Your instructions:
Please copy out every line in the entries that includes the word "bell".

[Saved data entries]
::::

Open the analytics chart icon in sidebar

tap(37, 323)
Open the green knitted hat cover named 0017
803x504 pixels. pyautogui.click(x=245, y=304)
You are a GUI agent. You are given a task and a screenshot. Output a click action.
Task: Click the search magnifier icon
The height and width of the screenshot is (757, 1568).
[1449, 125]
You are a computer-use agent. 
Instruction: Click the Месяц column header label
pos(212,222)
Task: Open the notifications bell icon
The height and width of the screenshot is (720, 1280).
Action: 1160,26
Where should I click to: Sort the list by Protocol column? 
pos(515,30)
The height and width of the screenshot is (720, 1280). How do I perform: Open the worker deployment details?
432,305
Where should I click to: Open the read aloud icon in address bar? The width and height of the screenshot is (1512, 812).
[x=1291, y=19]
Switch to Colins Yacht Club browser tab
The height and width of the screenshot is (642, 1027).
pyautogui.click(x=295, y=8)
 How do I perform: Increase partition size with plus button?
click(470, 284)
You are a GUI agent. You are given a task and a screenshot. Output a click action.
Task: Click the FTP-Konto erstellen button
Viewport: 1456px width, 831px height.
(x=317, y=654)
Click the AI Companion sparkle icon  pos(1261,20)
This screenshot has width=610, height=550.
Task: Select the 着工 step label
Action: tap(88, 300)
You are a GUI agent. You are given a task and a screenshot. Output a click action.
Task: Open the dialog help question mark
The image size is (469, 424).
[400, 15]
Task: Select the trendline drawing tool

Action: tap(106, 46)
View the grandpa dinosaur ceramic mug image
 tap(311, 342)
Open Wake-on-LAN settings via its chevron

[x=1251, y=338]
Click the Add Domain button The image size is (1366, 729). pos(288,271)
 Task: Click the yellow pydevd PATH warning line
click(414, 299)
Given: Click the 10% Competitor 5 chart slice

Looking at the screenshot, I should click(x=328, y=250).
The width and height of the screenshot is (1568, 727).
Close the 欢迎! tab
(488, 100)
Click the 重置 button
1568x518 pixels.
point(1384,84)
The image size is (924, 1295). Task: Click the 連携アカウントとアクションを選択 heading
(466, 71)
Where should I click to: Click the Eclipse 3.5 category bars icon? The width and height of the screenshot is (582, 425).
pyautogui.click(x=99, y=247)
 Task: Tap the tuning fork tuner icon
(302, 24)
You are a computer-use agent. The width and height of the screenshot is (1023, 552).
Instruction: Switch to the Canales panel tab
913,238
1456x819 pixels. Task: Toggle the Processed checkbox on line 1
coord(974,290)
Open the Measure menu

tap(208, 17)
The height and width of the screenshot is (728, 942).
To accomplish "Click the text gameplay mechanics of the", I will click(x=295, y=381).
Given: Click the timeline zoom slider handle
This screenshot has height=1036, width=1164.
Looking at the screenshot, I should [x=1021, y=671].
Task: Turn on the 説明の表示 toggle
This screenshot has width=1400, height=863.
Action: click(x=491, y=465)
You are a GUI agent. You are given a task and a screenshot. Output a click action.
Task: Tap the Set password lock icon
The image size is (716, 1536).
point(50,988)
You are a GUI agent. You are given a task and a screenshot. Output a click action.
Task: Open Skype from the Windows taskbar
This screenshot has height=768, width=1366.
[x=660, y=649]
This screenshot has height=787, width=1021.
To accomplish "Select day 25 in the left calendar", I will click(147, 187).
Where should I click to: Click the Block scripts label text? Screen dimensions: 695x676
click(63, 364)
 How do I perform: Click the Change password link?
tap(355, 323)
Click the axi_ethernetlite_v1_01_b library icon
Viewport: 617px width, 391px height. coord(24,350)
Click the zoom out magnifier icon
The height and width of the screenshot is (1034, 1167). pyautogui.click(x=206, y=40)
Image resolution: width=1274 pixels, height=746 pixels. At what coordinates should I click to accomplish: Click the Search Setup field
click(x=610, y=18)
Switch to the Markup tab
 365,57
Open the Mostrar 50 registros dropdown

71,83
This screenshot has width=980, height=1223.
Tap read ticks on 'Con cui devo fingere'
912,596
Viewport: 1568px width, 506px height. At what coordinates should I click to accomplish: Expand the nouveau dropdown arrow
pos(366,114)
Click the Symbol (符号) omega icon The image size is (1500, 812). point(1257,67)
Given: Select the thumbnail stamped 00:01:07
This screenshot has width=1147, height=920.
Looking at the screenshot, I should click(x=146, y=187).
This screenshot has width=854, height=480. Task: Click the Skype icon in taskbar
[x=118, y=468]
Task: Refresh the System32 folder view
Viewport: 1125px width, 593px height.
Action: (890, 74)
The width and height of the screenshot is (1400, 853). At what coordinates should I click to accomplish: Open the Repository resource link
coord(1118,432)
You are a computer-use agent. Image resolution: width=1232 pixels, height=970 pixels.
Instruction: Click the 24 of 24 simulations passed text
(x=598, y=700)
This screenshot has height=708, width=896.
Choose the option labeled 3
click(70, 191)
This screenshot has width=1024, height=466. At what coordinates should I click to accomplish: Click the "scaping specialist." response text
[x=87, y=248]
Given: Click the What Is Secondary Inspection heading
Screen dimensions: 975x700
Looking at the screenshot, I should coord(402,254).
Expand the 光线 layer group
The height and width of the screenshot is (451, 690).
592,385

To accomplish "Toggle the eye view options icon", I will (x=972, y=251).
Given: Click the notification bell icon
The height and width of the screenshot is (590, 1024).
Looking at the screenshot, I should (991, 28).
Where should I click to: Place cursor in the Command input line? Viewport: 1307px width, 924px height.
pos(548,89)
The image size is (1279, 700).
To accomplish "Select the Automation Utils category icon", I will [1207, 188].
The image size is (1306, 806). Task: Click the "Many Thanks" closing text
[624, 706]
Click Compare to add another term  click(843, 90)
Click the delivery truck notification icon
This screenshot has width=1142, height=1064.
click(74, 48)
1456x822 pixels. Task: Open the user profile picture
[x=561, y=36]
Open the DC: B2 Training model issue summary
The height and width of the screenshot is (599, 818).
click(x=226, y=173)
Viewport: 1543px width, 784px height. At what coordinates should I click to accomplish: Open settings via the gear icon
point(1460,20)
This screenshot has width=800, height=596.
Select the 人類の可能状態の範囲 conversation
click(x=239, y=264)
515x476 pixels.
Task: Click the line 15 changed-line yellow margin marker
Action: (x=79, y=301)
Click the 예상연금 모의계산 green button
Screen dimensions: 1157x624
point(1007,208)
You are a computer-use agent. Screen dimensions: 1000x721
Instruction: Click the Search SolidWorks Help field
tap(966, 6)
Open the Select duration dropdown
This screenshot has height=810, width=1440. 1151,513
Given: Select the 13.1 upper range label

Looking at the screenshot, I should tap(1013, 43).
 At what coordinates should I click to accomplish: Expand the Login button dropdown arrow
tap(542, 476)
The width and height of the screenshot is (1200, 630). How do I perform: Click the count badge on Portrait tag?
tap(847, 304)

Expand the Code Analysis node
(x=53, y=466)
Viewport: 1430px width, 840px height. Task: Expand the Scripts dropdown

::::

Result of the task:
Task: Open the notifications bell icon
Given: Click the notification bell icon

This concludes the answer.